Speaking at the launch, Carbon Market Watch’s Lindsay Otis said that it had taken a team of accomplished researchers “a number of months” to understand the companies’ pledges and strategies.

“Companies’ climate change commitments do not add up to what their pledges might suggest,” according to the report. 

Their 2030 targets can “rarely be taken at face value”, mainly because they focus on direct emissions or emissions from procured energy but exclude indirect emission categories that account for “over 90% of the greenhouse gas emission footprints for most of the companies we have assessed”.

For others, 2030 targets are misleading due to reliance on offsetting.

“The findings in our report suggest that many companies only plan to reduce a small share of their full emission footprint, relying instead on offsetting their remaining emissions with contentious carbon credits,” according to the report.
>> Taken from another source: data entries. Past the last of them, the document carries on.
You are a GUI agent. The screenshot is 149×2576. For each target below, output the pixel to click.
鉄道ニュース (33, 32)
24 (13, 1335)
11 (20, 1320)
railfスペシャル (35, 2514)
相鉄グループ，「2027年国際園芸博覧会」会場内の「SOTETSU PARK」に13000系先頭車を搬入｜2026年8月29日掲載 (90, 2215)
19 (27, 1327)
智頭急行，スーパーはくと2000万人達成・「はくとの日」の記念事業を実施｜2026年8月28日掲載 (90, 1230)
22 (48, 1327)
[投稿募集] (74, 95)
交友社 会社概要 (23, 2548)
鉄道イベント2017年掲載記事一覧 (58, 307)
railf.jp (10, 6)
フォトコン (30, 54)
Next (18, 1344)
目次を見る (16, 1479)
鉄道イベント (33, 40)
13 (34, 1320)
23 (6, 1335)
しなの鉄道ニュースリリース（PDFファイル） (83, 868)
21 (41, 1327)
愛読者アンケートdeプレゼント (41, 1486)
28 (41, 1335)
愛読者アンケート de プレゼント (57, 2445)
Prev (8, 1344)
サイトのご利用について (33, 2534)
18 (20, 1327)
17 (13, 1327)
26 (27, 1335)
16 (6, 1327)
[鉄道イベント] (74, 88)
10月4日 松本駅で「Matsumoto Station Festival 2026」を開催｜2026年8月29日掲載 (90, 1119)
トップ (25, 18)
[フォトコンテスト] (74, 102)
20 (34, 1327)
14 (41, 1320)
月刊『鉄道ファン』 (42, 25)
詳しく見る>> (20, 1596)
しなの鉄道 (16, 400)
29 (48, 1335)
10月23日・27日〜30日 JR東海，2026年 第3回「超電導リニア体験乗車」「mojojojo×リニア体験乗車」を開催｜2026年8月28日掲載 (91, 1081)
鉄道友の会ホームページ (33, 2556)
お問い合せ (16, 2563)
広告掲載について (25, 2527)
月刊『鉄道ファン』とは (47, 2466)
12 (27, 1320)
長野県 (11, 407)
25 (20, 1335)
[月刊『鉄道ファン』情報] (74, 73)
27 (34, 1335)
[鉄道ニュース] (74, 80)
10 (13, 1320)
“We find that at least three-quarters of the 24 sampled companies rely on forestry and land-use-related offsets. The demand for such carbon dioxide removals would exceed the potential of the world’s natural resource base by around two to four times if these practices would be replicated by other companies,” the report notes.

“Moreover, these plans demonstrate the widespread lack of awareness that the biological storage of carbon is fundamentally unsuitable for offsetting claims due to the non-permanence of the climate impact.”


“Companies must play a central role in finding and scaling up solutions for deep decarbonisation, but their efforts need urgent acceleration and appropriate regulatory frameworks,” according to the report.

It cites the European Union’s Corporate Sustainability Reporting Directive, which enters into force this year  2023 and will introduce “tighter requirements for corporate climate strategies”.

However, it calls for close monitored “to ensure a high standard of compliance”.